On Facebook, consider how people actually interact with the pages they follow. The majority of clicks do not come from people actually visiting a page, and scrolling backwards to old content. Clicks tend to come from new content that scrolls by in the news feed, or on interest lists. There would be nothing lost by removing, or simply ignoring, the old content posted there.
If nothing else, I hope this thread has opened some of you to the idea that there's value to using social media to promote targeted content on HubPages. The social media accounts that HP has are sort of bland and generic, and as a result, they don't have the large numbers of followers that the targeted pages at Squidoo drew in. I hope, at least, HP takes a good look at how well those accounts did, and learns from them.
Why can't writers in these niches just start new pages and invite the members from the Squidoo page?

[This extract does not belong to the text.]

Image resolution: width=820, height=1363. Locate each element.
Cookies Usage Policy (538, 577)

I think the one Hubpage account on Facebook was just started by a user here.
The HP account on FB is managed by Christy Kirwan, who is a member of the HP staff.
Organizing the writers in any niche, managing a FB page, and promoting it on HP should be something done by staff, or by someone designated by staff, and not by some random volunteer who has no support from the site.
Social media strategies should be planned out, and managed by someone who knows what they're doing, not cobbled together as an after thought.
I agree that there should be some form of official HP social networking being done by the HQ team. However I am surprised that you are still this active, Lisa. I thought you were in the process of removing your stuff from HP?
I'm still getting notifications about this thread, so I peeked in. As I said above, since I'm moving my content away from HP (down from 50 hubs last week to 18 today, and still migrating), so whatever is decided won't have an effect on me. However, since I have experience managing the content and social media strategy of a large corporate web site, I figured my two cents might help.
I'll just go back to copying articles now...
If we publish our content in this http://www.squidoo.com/ then we must expect some traffic gain from some users.
Ahem! Squidoo has closed down - NOBODY can post there.
The people who had sites on Squidoo were transferred to HubPages back in September. This thread is discussing some Facebook pages relating to this now non-existent site - and what is happening to them and their followers.
I note you don't have any hubs at all and you only joined 6 days ago.
Here's a couple of tips for anybody who is new. In general, reading the forum or the FAQ pages are good places to find out the answers to questions if you have a query. If providing an answer it's always a really good idea to know what you are talking about before commenting.